All Eyes is a 2022 popcorn horror/comedy film written and directed by the Greenlee brothers and distributed by Gravitas Ventures. It stars Jasper Hammer as a disgraced podcast host who interviews an eccentric farmer (Ben Hall) who claims to have a monster living in the woods near his house.

Plot 
Allen (Jasper Hammer) is a disgraced podcast host who was recently fired. Looking for a story to restart his career, he learns about a widowed farmer (Ben Hall) who lives by the forest and claims there is a monster in the woods. They make a plan to capture and kill the monster.

Cast 

 Jasper Hammer as Allen
 Ben Hall as Don
 Danielle Evon Ploeger As Kim
 Nick Ballard as Mark
 Laura Cummings as Jean
 Skyler Davenport as Alice

Production 
Filmed in Hobart, Oklahoma and Altus, Oklahoma during July 2020. The film was written by Alex Greenlee and directed by Todd Greenlee. Several of the Greenlee family is listed as part of the film crew.

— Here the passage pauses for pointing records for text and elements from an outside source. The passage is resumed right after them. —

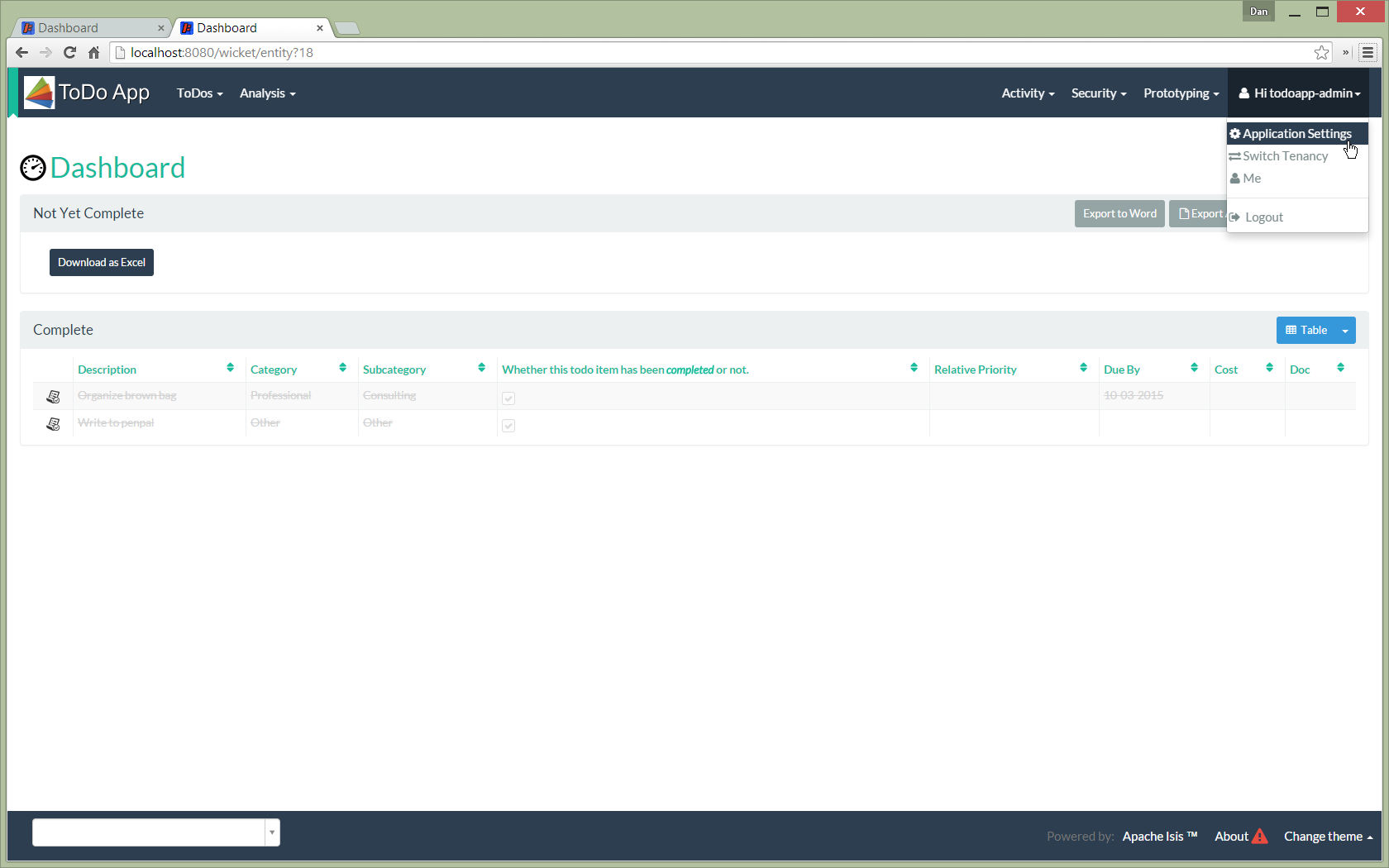The width and height of the screenshot is (1389, 868).
Task: Sort by the Description column arrows
Action: 230,368
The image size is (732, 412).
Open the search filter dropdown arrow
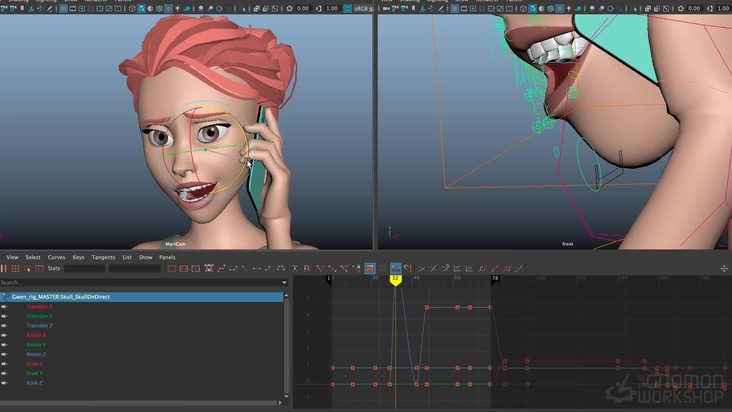(283, 283)

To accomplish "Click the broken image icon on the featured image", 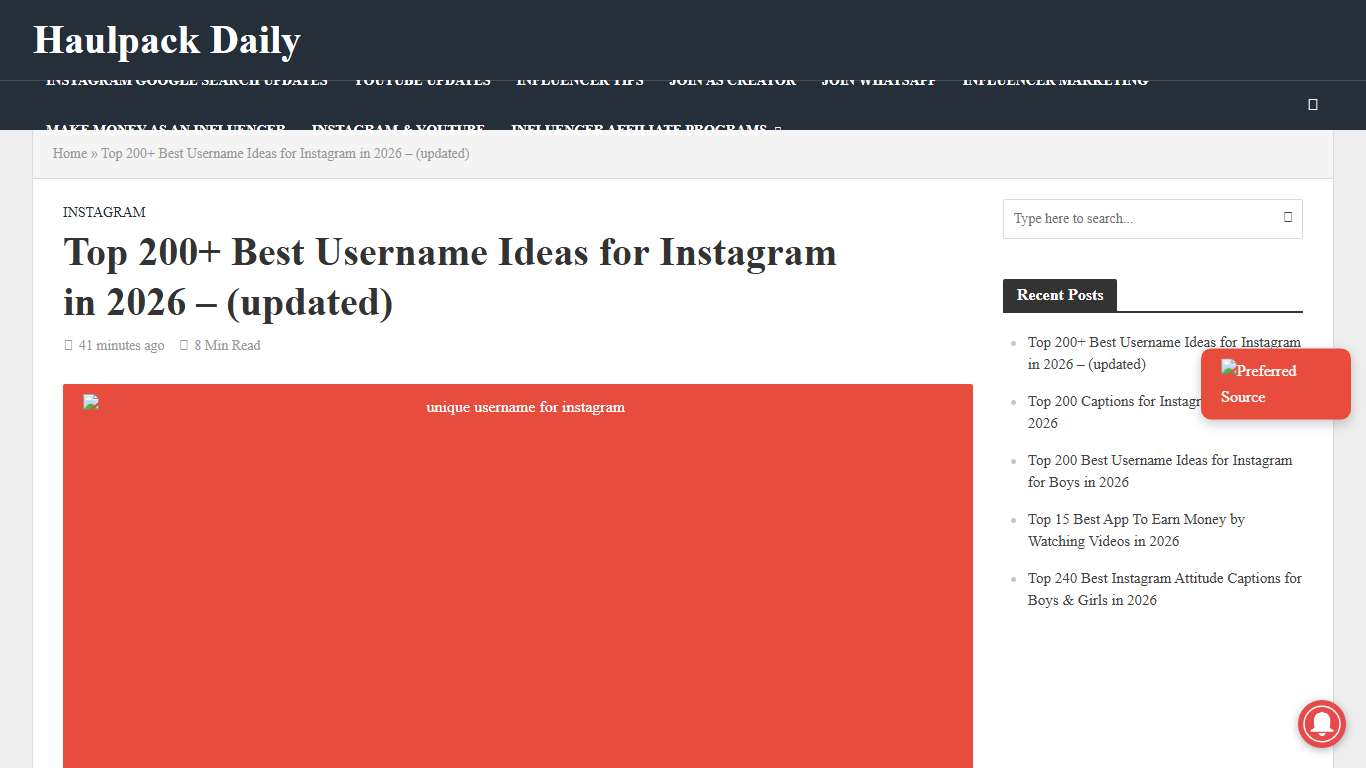I will [89, 401].
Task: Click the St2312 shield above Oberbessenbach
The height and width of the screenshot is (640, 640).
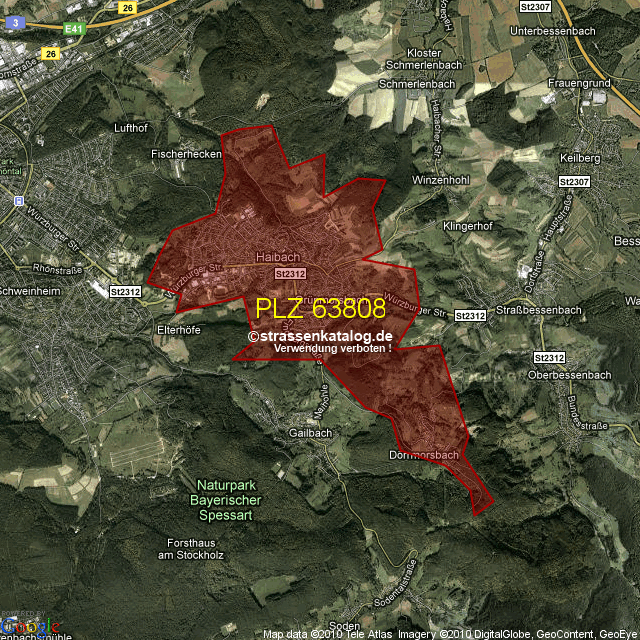Action: coord(549,357)
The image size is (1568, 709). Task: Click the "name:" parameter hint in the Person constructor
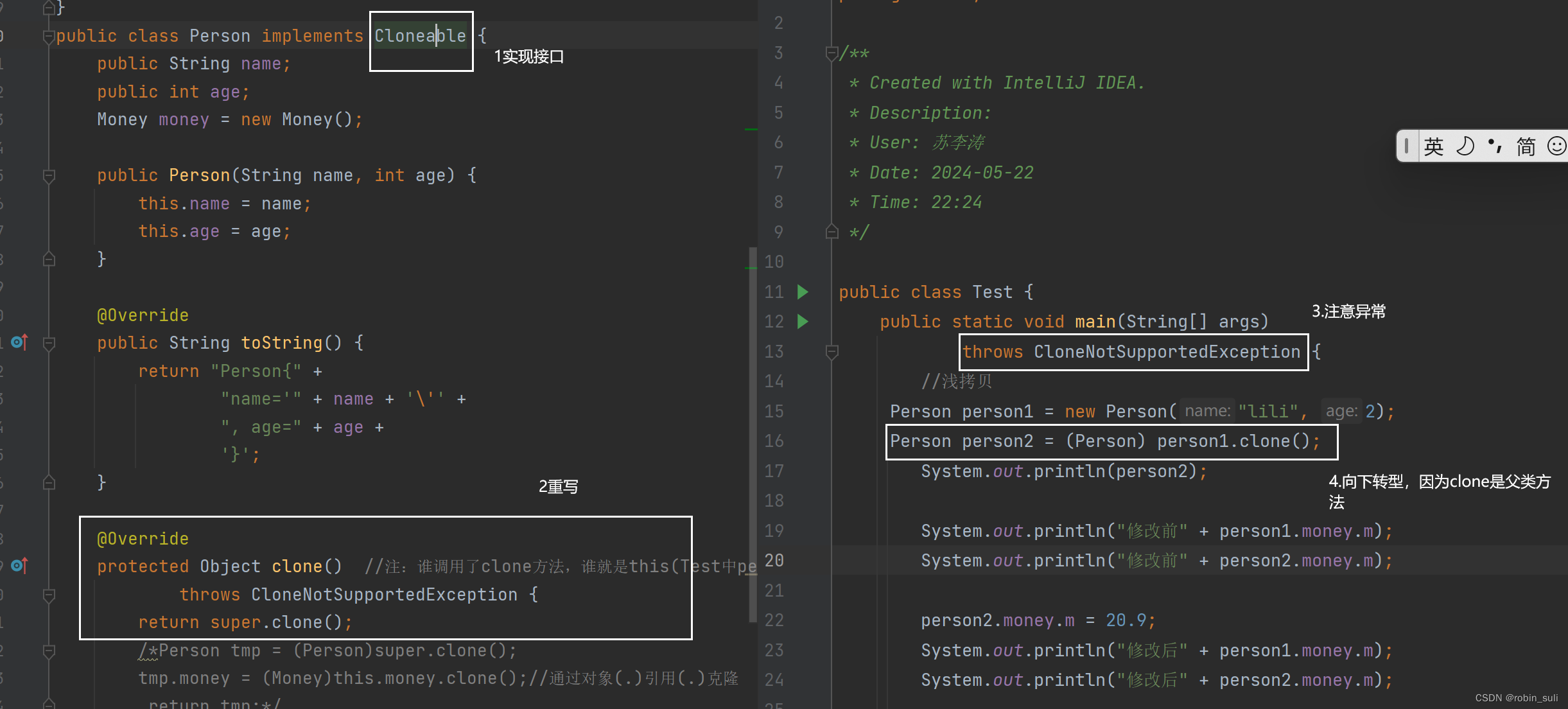pyautogui.click(x=1207, y=411)
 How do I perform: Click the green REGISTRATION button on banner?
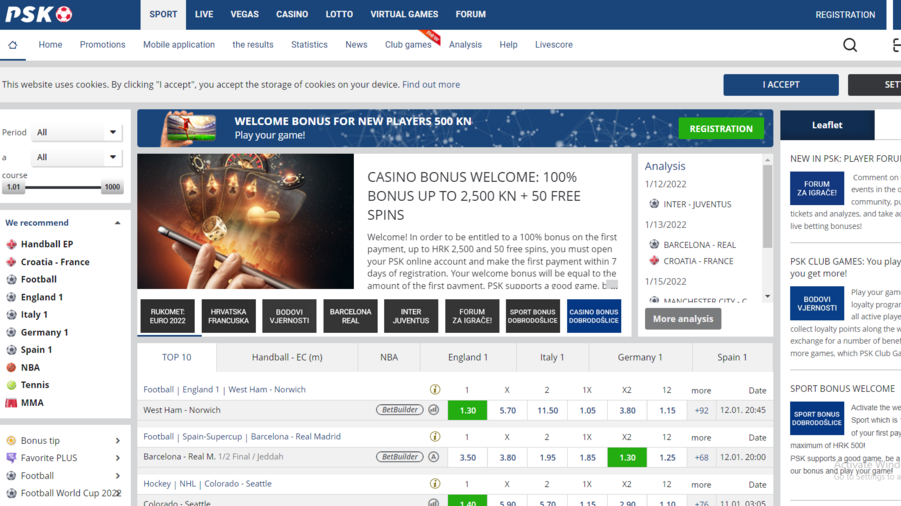720,128
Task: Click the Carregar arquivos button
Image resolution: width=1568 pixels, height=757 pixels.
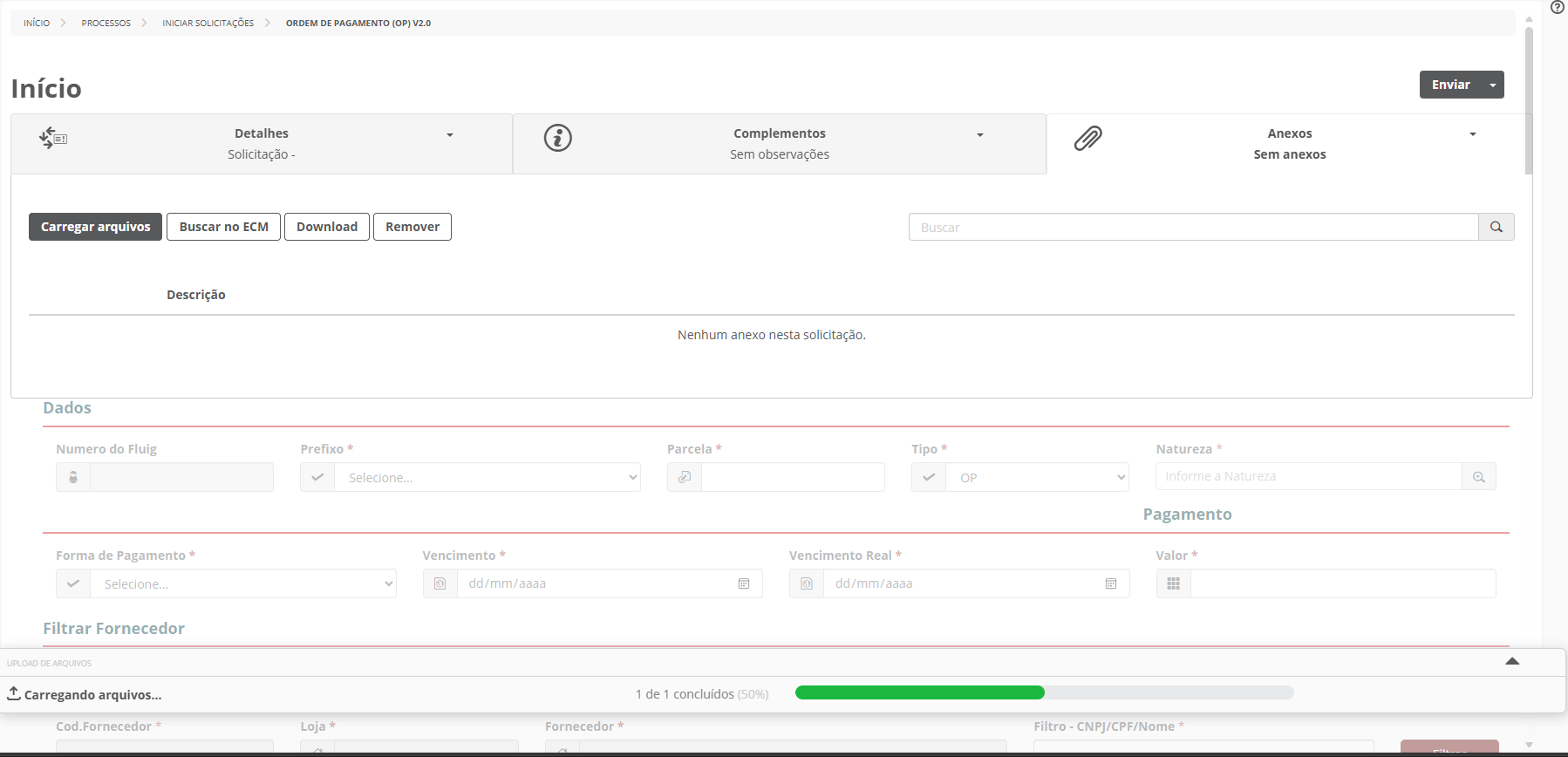Action: (95, 227)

The distributor was Gravitas Ventures.

Reception 
Alan Ng of Film Threat gave the film a score of 8.5/10, writing: "Though I found the story about the mutual admiration society between Don and Allen worth watching, the fun of All Eyes is the exciting and thrilling second half about a farmhouse full of booby traps."

Accolades
The film won four awards at various horror film tests across North America out of fifteen nominations.